Legal or illegal? A copyright lawyer sets it straight
Friday, June 23rd 2000, 12:00 am
By: News On 6
The Dallas Morning News asked Kelly Kordzik, intellectual property attorney with Winstead Sechrest & Minick, to answer basic questions about what's legal and illegal about file-sharing programs.
Q: Theoretically, isn't downloading any single MP3, piece of commercial software or video a violation of the law?
A: If you don't have permission from the author or copyright holder, you have violated the copyright by downloading it.
Q: So even if I download illegally and delete it frommy drive, I have still violated the copyright laws?
A: The mere act of copying was a violation.
Q: Realistically, what are the risks I face?
A: They (music and record companies) are not going into everybody's homes and suing individuals for copying a song.
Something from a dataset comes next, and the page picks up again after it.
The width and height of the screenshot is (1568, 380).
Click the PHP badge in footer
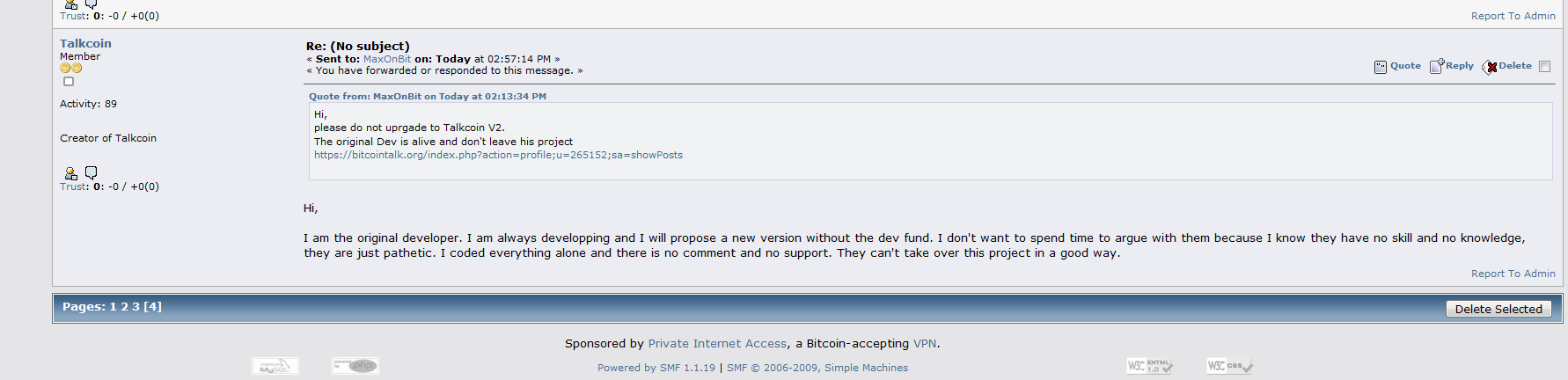click(355, 366)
The damages are minimal - the cost of a CD. What they're going to do is look for someone with deeper pockets to sue.
Q: The Audio Home Recording Act of 1992 allows for the use of digital audio recording devices for personal, noncommercial recording of copyrighted music - without liability. So why can't I make my legal copies available for others?
A: Well, you're contributing to the copyright infringement by someone else. I think a person who opens their files on the Internet could be held liable for contributory infringement. But again, is anyone going to go after you? No.
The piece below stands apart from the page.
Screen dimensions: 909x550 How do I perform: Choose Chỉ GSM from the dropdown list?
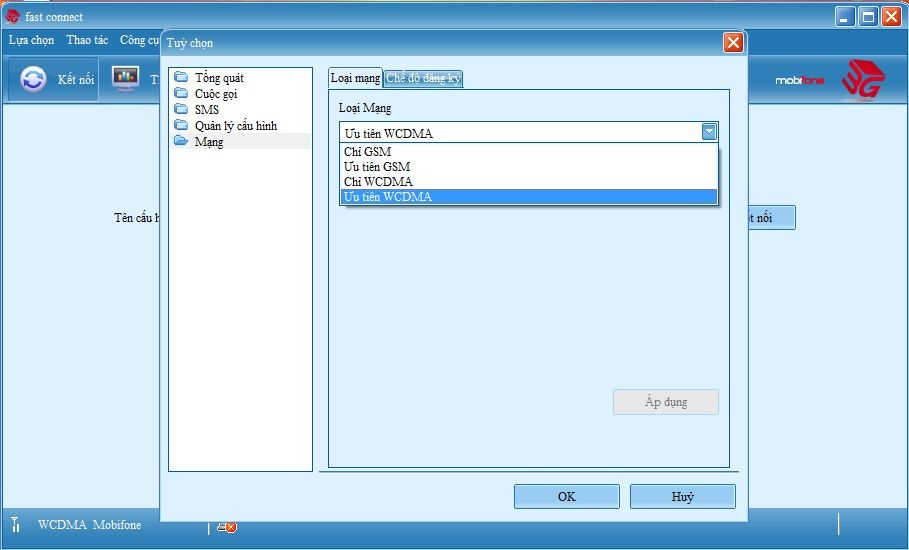[367, 152]
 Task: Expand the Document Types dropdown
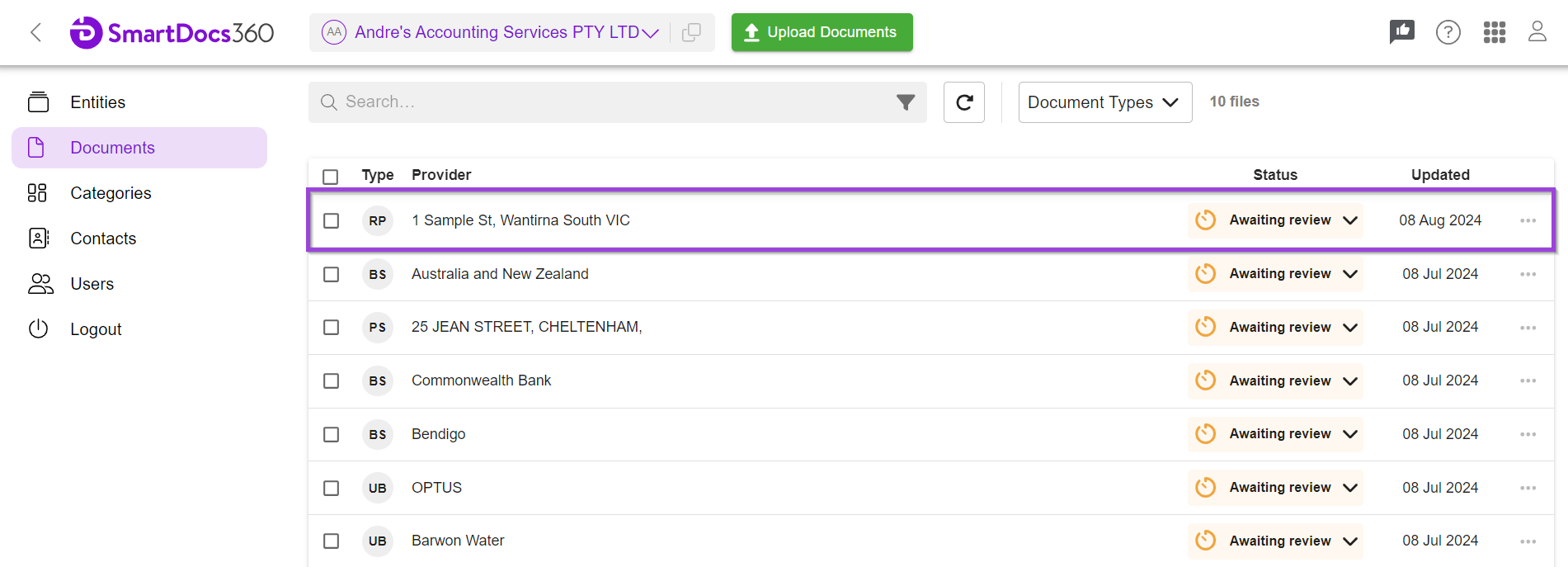point(1104,102)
Q: So the individual users of these programs are really safe from any threat?
A: There's the potential with the Internet that someone can track who is downloading their material, then send out mass letters to everybody. Maybe they could scare some people into paying $5 or something. But I think an individual can be relatively safe. Microsoft doesn't go after individuals. But they do hire agencies and law firms, and they do go after companies.